Article 3 : Sous réserve de l'admission définitive de M. B à l'aide juridictionnelle et sous réserve que Me Goeau-Brissonnière renonce à percevoir la somme correspondant à la part contributive de l'Etat, ce dernier versera à Me Goeau-Brissonnière, avocat de M. B, une somme de 1 000 (mille) euros en application des dispositions de l'article 37 de la loi du 10 juillet 1991. Dans l'hypothèse où M. B ne serait pas admis à titre définitif au bénéfice de l'aide juridictionnelle, l'Etat lui versera la somme de 1 000 (mille) euros en application des dispositions de l'article L. 761-1 du code de justice administrative.

Article 4 : La présente ordonnance sera notifiée à M. A B, au ministre d'État, ministre de l'intérieur et à Me Goeau-Brissonnière.

Copie en sera adressée au préfet de police et au bureau d'aide juridictionnelle.

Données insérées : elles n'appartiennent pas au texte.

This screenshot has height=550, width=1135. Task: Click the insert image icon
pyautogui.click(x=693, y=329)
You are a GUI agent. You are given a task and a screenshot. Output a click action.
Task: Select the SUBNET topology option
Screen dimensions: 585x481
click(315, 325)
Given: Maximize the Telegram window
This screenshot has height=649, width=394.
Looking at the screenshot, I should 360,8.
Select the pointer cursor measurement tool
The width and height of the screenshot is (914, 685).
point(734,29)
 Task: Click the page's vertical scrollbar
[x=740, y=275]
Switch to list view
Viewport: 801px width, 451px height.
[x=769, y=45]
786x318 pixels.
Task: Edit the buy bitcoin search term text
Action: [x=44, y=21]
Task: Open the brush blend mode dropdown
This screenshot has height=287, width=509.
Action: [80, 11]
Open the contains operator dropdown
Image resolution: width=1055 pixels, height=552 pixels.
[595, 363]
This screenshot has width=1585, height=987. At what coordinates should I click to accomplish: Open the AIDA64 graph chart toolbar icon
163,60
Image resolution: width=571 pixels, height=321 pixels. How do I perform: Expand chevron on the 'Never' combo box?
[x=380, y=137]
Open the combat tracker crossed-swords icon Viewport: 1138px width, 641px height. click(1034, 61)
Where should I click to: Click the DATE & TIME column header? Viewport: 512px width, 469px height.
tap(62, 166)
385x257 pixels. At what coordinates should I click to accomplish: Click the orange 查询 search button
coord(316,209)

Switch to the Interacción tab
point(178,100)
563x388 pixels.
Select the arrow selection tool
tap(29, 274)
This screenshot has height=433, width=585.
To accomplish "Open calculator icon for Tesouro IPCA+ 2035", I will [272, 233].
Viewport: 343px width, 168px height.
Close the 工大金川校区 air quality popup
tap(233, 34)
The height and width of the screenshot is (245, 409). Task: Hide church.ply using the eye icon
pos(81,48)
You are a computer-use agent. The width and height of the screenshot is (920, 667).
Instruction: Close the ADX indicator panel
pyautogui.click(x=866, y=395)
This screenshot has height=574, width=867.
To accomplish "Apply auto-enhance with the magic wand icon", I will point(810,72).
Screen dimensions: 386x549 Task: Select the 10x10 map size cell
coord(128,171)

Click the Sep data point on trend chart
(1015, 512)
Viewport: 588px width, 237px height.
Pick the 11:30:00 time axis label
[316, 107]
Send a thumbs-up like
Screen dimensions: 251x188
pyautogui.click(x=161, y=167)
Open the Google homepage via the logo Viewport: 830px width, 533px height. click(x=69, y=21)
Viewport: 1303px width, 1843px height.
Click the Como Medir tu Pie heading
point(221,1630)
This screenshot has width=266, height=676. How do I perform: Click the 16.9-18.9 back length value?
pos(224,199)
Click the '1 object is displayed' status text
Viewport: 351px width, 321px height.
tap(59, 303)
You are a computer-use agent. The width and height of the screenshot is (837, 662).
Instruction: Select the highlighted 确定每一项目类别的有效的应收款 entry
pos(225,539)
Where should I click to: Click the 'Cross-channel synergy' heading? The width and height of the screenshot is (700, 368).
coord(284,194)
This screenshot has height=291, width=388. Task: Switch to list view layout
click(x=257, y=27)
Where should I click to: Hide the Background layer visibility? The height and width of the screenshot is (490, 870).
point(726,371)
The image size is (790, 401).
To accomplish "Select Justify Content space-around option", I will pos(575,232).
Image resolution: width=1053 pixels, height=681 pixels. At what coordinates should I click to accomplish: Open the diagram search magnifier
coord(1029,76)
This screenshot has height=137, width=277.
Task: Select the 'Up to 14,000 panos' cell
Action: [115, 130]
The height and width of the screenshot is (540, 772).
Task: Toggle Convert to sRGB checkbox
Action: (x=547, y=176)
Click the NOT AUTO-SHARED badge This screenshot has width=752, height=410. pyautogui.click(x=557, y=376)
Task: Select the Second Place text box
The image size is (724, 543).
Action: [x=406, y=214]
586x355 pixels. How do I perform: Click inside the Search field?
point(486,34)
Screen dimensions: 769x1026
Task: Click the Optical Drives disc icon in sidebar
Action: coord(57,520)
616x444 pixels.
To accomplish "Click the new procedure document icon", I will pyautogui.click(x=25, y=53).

Fait à Paris, le 12 juin 2025.

La juge des référés,

Signé

M.-C. GIRAUDON

La République mande et ordonne au ministre d'État, ministre de l'intérieur en ce qui le concerne ou à tous commissaires de justice à ce requis en ce qui concerne les voies de droit commun contre les parties privées, de pourvoir à l'exécution de la présente décision.